Pirelli realizza pneumatici (anche ad alte prestazioni) per automobili, e rifornisce le vetture di Formula 1.

LE OPZIONI PER LIMITARE SINOCHEM

Più nello specifico, il governo sta pensando di restringere la condivisione di informazioni sulle tecnologie strategiche di Pirelli con i membri del consiglio di amministrazione nominati da Sinochem, e di limitare il diritto di voto di questi ultimi.

Non è stata ancora presa una decisione da parte di Palazzo Chigi. L’esecutivo, comunque, non avrebbe intenzione di modificare l’azionariato di Pirelli né di costringere Sinochem a vendere la sua quota.

IL RINNOVO DEL MEMORANDUM SULLA BELT AND ROAD INITIATIVE

Sullo sfondo, c’è la competizione politica e tecnologica (riguarda soprattutto i semiconduttori) tra gli Stati Uniti e la Cina e il deterioramento delle relazioni tra le due potenze. Bloomberg scrive che, in generale, i paesi europei – visti i rapporti di alleanza – sostengono le azioni di Washington per il contenimento dell’ascesa di Pechino, ma preferirebbero comunque non essere costretti a tagliare i legami commerciali con una partner importante.

In tutto questo, l’Italia si trova in una posizione particolarmente delicata: è infatti l’unico paese del G7 ad aver firmato (nel 2019) un memorandum d’intesa con la Cina sulla Belt and Road Initiative, il mega-progetto infrastrutturale-geopolitico promosso dal presidente cinese Xi Jinping, noto anche come Nuova via della seta. L’accordo non ha avuto conseguenze pratiche di rilievo, ma possiede un grande valore simbolico. Il patto verrà rinnovato automaticamente nel 2024, a meno che il governo Meloni non decida di rinunciarvi; se così dovesse fare, però, rischierebbe quantomeno di raffreddare la relazione con Pechino, o di subire ritorsioni.

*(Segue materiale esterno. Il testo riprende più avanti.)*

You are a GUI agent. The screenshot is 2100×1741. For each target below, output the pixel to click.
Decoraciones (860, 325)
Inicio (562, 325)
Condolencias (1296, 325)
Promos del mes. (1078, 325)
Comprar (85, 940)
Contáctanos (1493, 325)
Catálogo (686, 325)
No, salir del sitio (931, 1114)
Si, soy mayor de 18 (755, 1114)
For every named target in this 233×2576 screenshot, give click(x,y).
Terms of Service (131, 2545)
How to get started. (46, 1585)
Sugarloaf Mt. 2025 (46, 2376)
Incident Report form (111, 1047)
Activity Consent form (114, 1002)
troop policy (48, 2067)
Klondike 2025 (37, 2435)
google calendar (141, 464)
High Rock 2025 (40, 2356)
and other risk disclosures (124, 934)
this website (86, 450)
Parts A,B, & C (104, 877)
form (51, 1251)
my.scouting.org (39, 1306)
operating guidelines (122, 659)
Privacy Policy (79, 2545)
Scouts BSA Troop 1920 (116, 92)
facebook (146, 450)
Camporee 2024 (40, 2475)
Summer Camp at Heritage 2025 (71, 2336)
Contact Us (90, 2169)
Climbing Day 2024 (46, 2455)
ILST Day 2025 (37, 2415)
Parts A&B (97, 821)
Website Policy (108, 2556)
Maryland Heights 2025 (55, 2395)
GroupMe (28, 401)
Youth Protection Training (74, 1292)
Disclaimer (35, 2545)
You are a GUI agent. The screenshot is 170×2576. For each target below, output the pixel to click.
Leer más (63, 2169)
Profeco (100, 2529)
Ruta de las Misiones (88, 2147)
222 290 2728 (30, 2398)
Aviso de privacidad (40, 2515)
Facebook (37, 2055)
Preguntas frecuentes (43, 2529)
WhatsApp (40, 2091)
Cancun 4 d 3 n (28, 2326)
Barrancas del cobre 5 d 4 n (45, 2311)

Meloni, comunque, aveva già definito “un grosso errore” la firma del memorandum sulla Belt and Road Initiative. “Difficilmente vedrei le condizioni politiche” per un suo rinnovo, ha precisato durante una conferenza stampa prima del bilaterale con Xi, a margine del vertice del G20 a Bali. Anche il ministro della Difesa Guido Crosetto aveva detto, a questo proposito, che “la nostra posizione non cambierà, per cui un eventuale rinnovo lo vedo improbabile”.

COSA FARÀ IL GOVERNO CON PIRELLI?

Stando alle fonti di Bloomberg, per non rischiare uno scontro aperto con Pechino l’Italia non adotterà, per Pirelli, misure rivolte esclusivamente alla Cina, ma a tutti quei paesi che non sono considerati dei partner strategici.

Il governo Meloni – scrive l’agenzia – “avrà presto l’occasione di intervenire su Pirelli” attraverso il cosiddetto golden power, ovvero quei poteri speciali a cui l’esecutivo può fare ricorso per tutelare l’interesse nazionale nei settori strategici, ad esempio bloccando degli accordi o imponendo certe condizioni.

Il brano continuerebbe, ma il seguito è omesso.